La segunda 'primera piedra': una concesión de 40 años para gestionar una residencia universitaria en el antiguo colegio mayor Juan de la Cosa
El solar de la Universidad de Cantabria (UC) abandonado desde hace casi dos décadas en la Avenida de Los Castros número 55 de Santander albergará una residencia para estudiantes con 116 habitaciones individuales que estará terminada para el curso 2028-29. El edificio se construirá mediante la colaboración público-privada, con un modelo de concesión a largo plazo -durante 40 años- con el respaldo del Gobierno de Cantabria y el Ayuntamiento de Santander. La Universidad de Cantabria aportará 3,4 millones de los 12,4 que se invertirán en este segundo intento de recuperar el antiguo colegio mayor.
Pero el proyecto no está todavía cerrado. La institución académica regulará a través de los pliegos de licitación el precio de las habitaciones para que sean “asequibles” para los universitarios y, en todo caso, más baratos que los del mercado del alquiler de vivienda. Contará además con espacios comunes, salas de estudio, áreas de encuentro y servicios compartidos, además de aparcamiento con más de 210 plazas distribuidas en tres plantas de sótano.
El proyecto ha sido presentado en rueda de prensa por la rectora, Conchi López; la vicerrectora de Sostenibilidad y Espacios, María Margallo; la alcaldesa, Gema Igual, y el consejero de Universidades, Sergio Silva.
El proyecto fracasado de 2011
La Universidad de Cantabria derribó hace 16 años el Colegio Mayor Juan de la Cosa, construido en 1974. Desde entonces ha sido un solar sin vida. La idea inicial fue levantar otro edificio más moderno en los más de cuatro mil metros cuadrados del número 55 de la Avenida de los Castros, frente a la Escuela de Caminos.
Trece años después el entonces presidente del Gobierno de Cantabria, Ignacio Diego, puso la primera piedra -que fue también la última- de un proyecto fracasado. Un inmueble de cuatro plantas que iba a financiar la empresa pública Gesvican con 89 habitaciones y tres plantas de aparcamiento subterráneo con capacidad para 210 vehículos. Se quedó sobre el papel.

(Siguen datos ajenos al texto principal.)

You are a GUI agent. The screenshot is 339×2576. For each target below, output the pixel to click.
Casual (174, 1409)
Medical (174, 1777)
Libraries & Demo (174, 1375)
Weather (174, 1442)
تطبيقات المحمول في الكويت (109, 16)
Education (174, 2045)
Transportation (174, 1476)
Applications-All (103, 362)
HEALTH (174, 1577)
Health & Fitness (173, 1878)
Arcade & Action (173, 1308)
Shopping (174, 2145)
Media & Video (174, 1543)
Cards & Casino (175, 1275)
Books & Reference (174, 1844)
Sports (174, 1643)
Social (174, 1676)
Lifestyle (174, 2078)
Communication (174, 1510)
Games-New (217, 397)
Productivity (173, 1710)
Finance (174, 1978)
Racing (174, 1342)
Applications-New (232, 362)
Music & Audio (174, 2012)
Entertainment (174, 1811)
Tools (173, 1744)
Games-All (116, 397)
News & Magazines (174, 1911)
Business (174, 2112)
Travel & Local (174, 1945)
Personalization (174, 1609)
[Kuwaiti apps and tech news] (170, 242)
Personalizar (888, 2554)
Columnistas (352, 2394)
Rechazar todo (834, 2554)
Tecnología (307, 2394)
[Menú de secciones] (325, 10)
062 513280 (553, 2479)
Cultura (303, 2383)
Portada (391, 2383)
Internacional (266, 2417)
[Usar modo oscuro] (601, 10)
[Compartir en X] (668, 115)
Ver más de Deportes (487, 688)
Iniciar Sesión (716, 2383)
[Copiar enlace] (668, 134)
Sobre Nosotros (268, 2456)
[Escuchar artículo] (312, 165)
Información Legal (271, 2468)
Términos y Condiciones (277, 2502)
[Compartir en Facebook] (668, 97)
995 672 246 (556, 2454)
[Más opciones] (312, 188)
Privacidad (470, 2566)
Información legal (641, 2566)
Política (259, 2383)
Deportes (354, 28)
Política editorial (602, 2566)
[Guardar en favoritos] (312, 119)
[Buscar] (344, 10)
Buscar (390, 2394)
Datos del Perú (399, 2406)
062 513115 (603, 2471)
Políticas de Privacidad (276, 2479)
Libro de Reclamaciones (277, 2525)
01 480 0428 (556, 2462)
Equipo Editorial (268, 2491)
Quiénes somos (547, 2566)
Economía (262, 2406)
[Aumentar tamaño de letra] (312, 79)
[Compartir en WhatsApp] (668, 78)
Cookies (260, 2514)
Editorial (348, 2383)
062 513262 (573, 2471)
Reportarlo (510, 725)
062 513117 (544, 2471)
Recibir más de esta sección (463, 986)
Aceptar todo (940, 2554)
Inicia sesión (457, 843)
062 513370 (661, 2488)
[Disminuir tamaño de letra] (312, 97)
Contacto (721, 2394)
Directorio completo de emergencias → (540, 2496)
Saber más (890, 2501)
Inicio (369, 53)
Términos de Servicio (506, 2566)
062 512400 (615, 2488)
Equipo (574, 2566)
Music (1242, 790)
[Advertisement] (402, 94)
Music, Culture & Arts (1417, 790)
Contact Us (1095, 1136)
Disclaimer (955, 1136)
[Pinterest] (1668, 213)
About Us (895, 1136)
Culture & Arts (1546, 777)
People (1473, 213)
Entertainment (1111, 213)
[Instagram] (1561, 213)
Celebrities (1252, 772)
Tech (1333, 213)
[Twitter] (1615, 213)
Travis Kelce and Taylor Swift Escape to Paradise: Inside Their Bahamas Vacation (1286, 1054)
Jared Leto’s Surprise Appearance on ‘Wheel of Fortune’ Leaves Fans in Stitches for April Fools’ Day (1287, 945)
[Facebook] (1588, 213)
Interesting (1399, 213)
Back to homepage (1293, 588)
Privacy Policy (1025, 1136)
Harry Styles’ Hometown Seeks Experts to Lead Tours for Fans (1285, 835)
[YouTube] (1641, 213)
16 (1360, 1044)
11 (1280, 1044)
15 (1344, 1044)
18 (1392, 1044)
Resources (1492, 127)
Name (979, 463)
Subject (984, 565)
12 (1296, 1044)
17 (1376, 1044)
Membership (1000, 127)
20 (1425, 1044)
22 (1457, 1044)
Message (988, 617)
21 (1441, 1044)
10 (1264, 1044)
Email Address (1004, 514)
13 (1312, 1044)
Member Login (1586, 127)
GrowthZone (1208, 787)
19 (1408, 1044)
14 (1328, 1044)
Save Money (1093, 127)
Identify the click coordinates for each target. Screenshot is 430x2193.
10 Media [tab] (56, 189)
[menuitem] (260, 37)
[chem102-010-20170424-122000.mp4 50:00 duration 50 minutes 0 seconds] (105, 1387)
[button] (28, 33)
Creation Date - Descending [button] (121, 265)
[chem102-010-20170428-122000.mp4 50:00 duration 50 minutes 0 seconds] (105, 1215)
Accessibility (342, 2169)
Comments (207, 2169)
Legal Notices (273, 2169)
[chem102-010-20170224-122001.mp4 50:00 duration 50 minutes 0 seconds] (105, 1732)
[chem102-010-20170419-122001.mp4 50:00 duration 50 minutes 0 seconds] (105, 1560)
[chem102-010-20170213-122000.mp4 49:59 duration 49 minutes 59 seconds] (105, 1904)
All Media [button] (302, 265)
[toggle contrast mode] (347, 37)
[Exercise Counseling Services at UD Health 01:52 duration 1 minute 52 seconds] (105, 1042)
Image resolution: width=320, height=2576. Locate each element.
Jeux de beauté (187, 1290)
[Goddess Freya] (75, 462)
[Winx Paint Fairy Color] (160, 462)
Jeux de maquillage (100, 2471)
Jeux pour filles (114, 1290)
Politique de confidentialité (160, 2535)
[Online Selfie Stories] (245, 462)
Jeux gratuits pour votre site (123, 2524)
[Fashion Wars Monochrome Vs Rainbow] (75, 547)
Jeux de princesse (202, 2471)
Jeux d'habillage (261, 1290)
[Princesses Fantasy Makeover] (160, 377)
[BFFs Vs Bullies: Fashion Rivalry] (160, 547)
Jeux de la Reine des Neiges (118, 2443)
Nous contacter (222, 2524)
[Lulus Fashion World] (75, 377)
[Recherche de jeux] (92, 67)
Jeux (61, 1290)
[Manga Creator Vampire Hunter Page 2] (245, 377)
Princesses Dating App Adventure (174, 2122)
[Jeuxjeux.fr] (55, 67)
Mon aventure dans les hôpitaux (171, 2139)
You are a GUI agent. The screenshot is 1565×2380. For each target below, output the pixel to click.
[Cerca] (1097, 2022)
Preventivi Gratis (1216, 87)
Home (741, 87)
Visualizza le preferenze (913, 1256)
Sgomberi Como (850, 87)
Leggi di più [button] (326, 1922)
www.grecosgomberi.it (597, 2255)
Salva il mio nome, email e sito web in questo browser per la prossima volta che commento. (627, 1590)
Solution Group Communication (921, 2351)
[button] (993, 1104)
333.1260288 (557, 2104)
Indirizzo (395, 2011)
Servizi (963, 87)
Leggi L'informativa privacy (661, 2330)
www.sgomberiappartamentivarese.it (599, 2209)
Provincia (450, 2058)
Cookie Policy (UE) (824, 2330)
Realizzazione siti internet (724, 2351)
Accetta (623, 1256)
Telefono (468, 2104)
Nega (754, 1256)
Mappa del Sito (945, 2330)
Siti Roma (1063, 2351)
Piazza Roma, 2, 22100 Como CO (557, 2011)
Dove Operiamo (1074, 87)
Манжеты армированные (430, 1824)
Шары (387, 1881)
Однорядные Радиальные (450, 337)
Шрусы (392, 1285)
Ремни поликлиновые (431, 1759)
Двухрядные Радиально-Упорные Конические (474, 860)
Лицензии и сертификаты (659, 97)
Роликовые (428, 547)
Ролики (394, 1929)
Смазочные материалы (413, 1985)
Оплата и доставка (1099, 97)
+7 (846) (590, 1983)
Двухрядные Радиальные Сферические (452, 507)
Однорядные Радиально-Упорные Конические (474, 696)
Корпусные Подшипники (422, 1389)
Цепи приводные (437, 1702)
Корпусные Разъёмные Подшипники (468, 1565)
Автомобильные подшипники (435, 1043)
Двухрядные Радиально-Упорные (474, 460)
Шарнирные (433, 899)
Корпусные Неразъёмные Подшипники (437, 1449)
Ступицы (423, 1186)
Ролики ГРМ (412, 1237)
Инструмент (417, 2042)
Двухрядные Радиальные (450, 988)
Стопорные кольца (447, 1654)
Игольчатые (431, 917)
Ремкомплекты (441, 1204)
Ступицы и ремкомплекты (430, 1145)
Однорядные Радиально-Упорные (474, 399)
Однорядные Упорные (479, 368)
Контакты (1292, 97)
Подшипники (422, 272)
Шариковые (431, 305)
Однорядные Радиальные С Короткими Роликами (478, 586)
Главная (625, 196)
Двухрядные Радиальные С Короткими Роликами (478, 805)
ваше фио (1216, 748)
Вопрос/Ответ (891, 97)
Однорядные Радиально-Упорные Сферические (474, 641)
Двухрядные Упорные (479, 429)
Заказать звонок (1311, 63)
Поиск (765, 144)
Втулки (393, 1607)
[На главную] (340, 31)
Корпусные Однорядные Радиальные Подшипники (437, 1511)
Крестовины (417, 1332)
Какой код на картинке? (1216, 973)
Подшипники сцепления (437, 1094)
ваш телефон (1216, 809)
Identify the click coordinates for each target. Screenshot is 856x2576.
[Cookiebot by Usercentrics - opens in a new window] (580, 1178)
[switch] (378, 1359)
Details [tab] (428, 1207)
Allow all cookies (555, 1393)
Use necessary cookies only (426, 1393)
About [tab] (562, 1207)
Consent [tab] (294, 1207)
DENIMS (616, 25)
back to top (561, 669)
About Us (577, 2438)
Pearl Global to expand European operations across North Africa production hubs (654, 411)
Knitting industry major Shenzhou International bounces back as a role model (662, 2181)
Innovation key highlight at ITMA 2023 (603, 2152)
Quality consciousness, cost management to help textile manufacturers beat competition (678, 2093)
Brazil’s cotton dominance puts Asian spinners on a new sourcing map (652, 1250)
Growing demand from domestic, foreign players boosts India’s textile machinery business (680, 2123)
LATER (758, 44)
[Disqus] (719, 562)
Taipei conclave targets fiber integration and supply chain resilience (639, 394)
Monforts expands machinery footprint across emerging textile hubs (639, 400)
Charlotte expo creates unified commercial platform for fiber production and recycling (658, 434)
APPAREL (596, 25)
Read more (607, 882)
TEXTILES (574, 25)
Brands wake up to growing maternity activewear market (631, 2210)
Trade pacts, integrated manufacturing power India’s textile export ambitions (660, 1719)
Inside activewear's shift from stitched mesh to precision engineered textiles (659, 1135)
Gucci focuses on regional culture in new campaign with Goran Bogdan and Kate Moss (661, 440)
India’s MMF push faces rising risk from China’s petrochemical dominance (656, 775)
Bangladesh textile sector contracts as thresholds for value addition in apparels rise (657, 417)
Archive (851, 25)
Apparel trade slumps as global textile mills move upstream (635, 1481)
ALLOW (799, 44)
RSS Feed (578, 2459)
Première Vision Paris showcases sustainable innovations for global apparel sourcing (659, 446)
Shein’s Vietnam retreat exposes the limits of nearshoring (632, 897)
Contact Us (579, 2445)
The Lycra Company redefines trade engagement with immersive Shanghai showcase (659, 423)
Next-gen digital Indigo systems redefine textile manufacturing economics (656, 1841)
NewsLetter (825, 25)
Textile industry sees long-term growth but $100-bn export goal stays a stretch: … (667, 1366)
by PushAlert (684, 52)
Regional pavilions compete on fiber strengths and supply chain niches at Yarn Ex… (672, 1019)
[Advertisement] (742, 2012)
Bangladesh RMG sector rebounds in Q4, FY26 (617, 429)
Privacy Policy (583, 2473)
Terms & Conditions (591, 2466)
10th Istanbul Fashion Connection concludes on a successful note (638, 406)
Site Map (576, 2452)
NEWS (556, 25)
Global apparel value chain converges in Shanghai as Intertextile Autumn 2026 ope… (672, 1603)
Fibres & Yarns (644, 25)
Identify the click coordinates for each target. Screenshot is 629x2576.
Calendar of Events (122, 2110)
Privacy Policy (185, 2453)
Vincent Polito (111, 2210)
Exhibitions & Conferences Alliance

La obra se paró en enero del 2013 con la ambición de conseguir autorización para elevar un piso más, de acuerdo a un Plan General de Ordenación Urbanística (PGOU) que finalmente no llegó a entrar en vigor. En paralelo, se decidió que optar por la colaboración público-privada para financiar los 7,6 millones de euros que se habían presupuestado.
Para entonces la empresa pública Gesvicán había invertido más de un millón de euros en la cimentación del edificio y tuvo que indemnizar con más de setecinetos mil euros a la empresa adjudicataria.